Le tri devrait être ensuite une préoccupation constante tout au long des étapes de prises de vues, de capture et de montage. Ceux qui ne trient pas en payent le prix à un moment donné, en termes quantitatifs (temps passé a posteriori), ou qualitatifs (une multiplicité de séquences non triées conduit à négliger de bonnes séquences). Toutefois, il est vrai que la nécessité du tri n'est pas identique d'un utilisateur à l'autre. Ainsi, l'urgence d'un tri se fait moins sentir si votre activité filmique se cantonne à trois tournages par an pour 30 minutes d'enregistrement ! Deux profils d'utilisateurs sont réellement concernés par un grand ménage des rushes. D'une part, les vidéastes qui filment beaucoup. D'autre part, ceux qui acquièrent un camescope muni d'un disque dur volumineux (de 60 Go à 240 Go) et de manière plus générale, ceux qui doivent impérativement stocker leurs images sur le disque dur de l'ordinateur. Faute de quoi ils prennent le risque d'engorger la mémoire de leur PC.
Trier sur le lieu même où vous filmez (par exemple en vacances) se justifie lorsque vous êtes éloigné de tout lieu de montage pour plusieurs jours ou semaines, et que vous souhaitez supprimer des séquences pour gagner de la place (sur une carte mémoire, mémoire intégrée ou un disque dur).
Avec un camescope à bande en revanche, la suppression d'une séquence est quasiment exclue. C'est l'inconvénient de la logique vidéo sur la logique informatique des fichiers. Pour autant, il ne faut pas se résigner à ne rien entreprendre. Si vous aveaz filmé des scènes de voyage mais aussi des scènes de famille, une forme de tri est de répartir vos rushes sur deux cassettes. L'idée est de réserver une cassette (ou plusieurs d'ailleurs) aux scènes strictement familiales tandis que le reste du stock est dévolu aux scènes de voyage. Vous prendrez soin d'étiquetter dès le départ la ou les cassettes "famille" pour la distinguer au cours du tournage.
Lors de cette étape, le tri consiste simplement à s'épargner de capturer les séquences inutilisables car il est inepte de capturer l'intégralité des prises de vues ! Cette démarche se justifie pleinement parce que le poids des fichiers - particulièrement en HD - encombre inutilement le disque dur de votre ordinateur. D'autre part, vous perdez du temps par la suite à supprimer les vues inexploitables, autant le faire en amont. Seul revers de la médaille, un plan éliminé par erreur risquera d'être définitivement "oublié".
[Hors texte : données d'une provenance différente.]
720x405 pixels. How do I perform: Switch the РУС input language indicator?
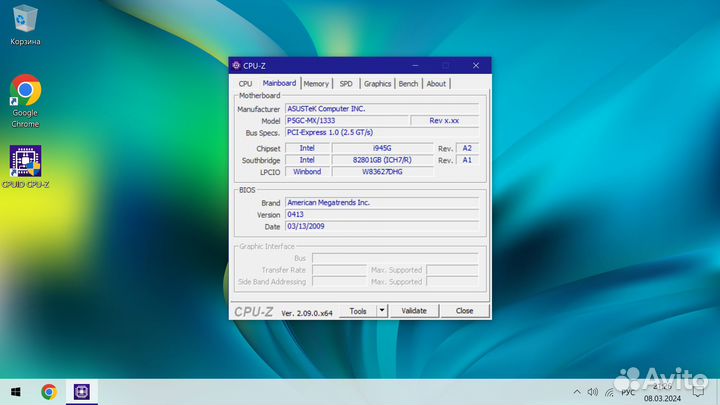tap(628, 392)
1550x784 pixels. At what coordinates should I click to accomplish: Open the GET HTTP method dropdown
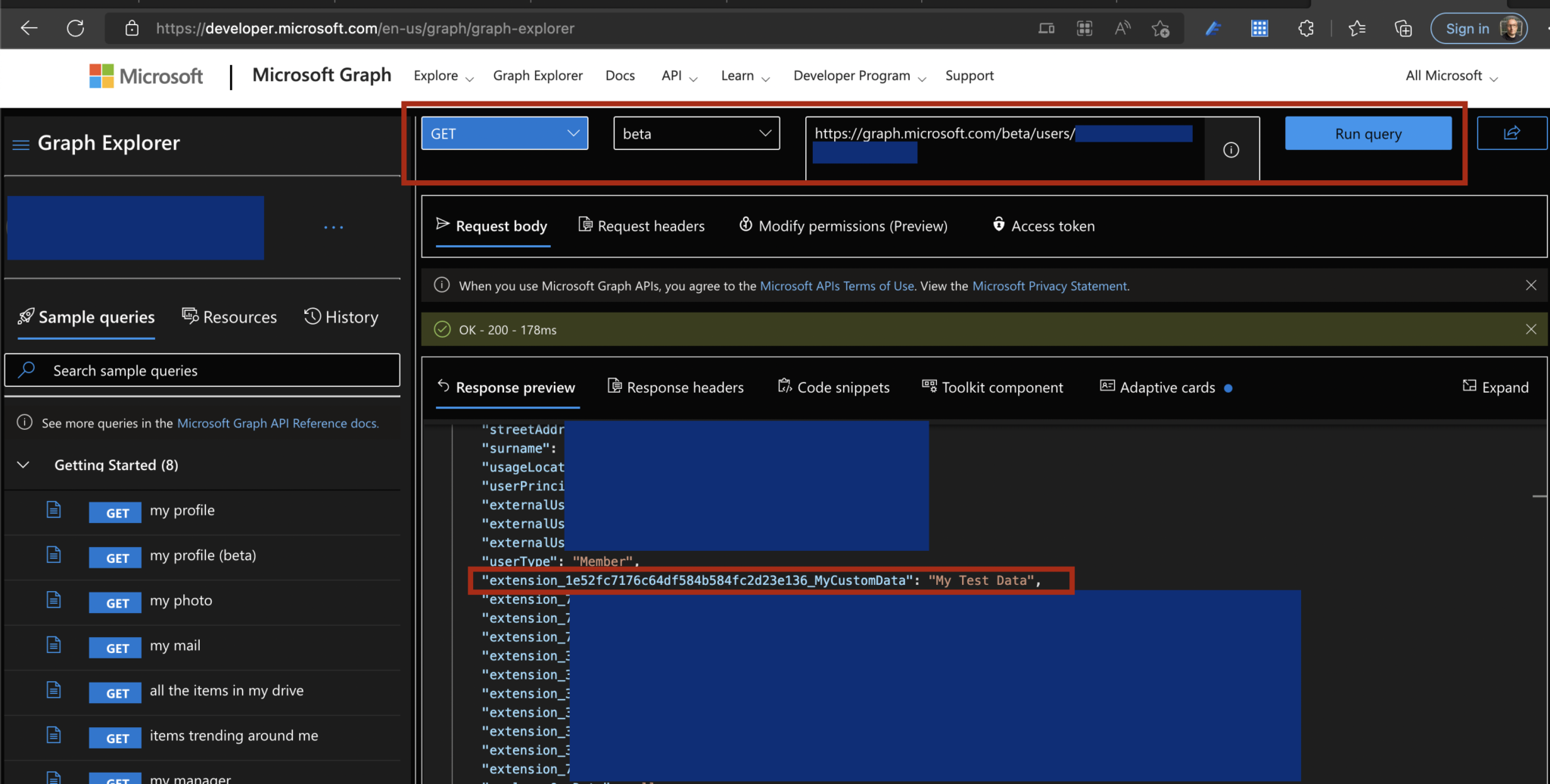(504, 134)
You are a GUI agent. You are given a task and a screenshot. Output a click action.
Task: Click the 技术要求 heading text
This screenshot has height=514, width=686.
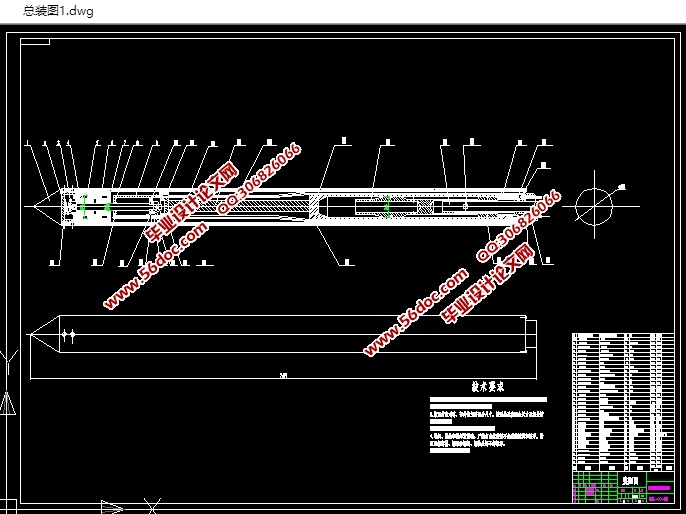click(487, 385)
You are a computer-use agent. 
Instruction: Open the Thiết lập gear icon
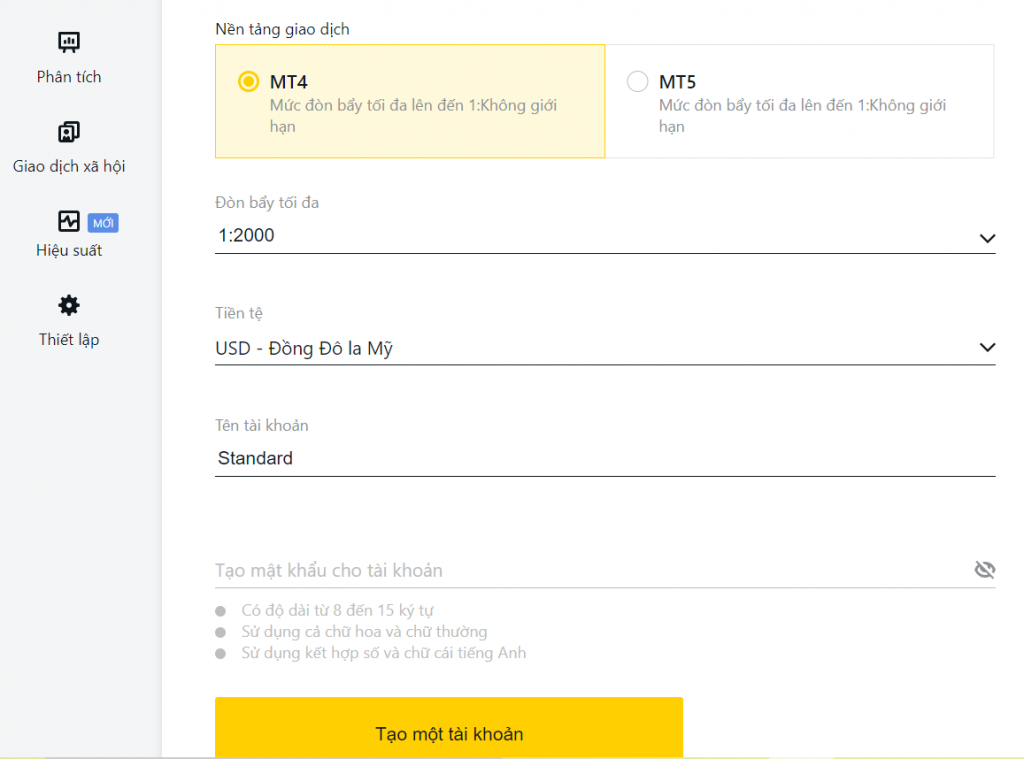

Examinons maintenant s'il existe des différences de méthodes selon le support d'enregistrement :
a) Avec un support à bande
Les possibilités de tris à la capture avec un camescope à bande sont à la fois plus souples et moins confortables qu'avec un support de type carte mémoire. Plus souples dans la mesure où on peut capturer "à la volée" tout ou partie d'une séquence, sans logique de fichier. Mais le support à cassette est aussi moins confortable dans la mesure où vous ne pouvez pas - au moment de la capture - visualiser l'ensemble de vos rushes, à la façon d'un catalogueur photo. Pour aller chercher la scène de Belle-Maman qui se trouve à 32 minutes et 54 secondes, et vérifiez-r qu'elle est vraiment mieux que celle à 5 minutes et 10 secondes, vous devez bobiner les 30 premières minutes qui précèdent la scène en question. Impossible d'y accéder directement !
C'est pourquoi bon nombre de vidéastes trient peu à ce stade et capturent tout ou presque. Ils se consolent en envisageant un ménage ultérieur après capture. D'autres adoptent la tactique de capturer les images à la volée en stoppant la capture à chaque fois que les images "dérapent". Inconvénient du dispositif, c'est un travail un peu laborieux.
b) Avec un support de type carte mémoire ou disque dur ("non linéaire").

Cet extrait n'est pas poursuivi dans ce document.